Have you ever wondered why the Internet is always just a little bit too slow to support the kind of activity you’re trying to undertake? My latest Locus column, The Internet Will Always Suck, hypothesizes that whenever the Internet gets a little faster or cheaper, that unlocks a bunch of applications that couldn’t gain purchase at the old levels, and they rush in to fill in the new space that’s been opened up. The good news is that new ways of connecting with one another are always being opened up. The bad news is that this means that the net will always be more-or-less broken for whatever we depend upon it most.
Why do people use crappy VoIP connections? Because in a world where telephone carriers still treat ‘‘long distance’’ as a premium product to be charged for by the second, the alternative for many users is no connection at all. Why do users try to download giant media files over cellular network connections on moving trains? Because the alternative isn’t waiting until you get to the office – it’s blowing a deadline and tanking the whole project.

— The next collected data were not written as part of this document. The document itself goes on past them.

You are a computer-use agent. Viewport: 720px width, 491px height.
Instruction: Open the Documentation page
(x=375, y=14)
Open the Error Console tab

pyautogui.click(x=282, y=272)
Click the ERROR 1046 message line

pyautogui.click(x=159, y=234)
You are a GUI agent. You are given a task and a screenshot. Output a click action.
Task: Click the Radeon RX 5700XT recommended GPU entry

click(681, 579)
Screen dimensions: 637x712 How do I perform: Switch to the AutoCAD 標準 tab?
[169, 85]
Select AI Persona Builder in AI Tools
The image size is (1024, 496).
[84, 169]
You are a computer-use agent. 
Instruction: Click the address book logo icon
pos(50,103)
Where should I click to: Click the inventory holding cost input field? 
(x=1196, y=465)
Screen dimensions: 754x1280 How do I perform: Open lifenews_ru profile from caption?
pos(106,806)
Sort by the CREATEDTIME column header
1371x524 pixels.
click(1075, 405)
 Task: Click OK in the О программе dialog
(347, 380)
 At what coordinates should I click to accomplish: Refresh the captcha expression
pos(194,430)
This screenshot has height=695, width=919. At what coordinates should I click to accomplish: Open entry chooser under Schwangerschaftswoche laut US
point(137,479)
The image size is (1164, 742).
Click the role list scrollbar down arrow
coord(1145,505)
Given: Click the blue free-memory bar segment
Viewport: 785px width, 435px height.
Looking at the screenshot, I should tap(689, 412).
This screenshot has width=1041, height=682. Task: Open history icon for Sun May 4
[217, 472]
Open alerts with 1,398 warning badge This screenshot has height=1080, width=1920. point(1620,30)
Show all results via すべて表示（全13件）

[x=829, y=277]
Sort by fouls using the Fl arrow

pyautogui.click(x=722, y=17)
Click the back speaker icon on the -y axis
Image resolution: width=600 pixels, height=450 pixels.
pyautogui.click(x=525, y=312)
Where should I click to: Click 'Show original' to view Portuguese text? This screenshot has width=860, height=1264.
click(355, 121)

The corallary of this: whatever improvements are made to the network will be swallowed by a tolerance for instability as an alternative to nothing at all. When advocates of network quality-of-service guarantees talk about the need to give telesurgeons highly reliable connections to the robots conducting surgery on the other side of the world, the point they miss is that as soon as telesurgery is a possibility, there will be ‘‘special circumstances’’ that require telesurgeons to conduct operations even when the reliable reserved lines aren’t available. If a child is pulled from the rubble of a quake in some rich, mediagenic city and the only orthopedic surgeon that can save him is on the other side of the world, she will inevitably end up operating Dr Robot over whatever crappy network connection the rescue crews can jury-rig in the wreckage.
The corollary of this: always assume that your users are in a zone of patchy coverage, far from technical assistance, working with larger files than they should, under tighter deadlines than is sane, without a place to recharge their battery. Don’t make your users load three screens to approve a process, and if you do, make sure that if one of those screens times out and has to be reloaded, it doesn’t start the process over. Assume every download will fail and need to be recovered midstream. Assume their IP addresses will change midstream as they hunt for a wifi network with three bars.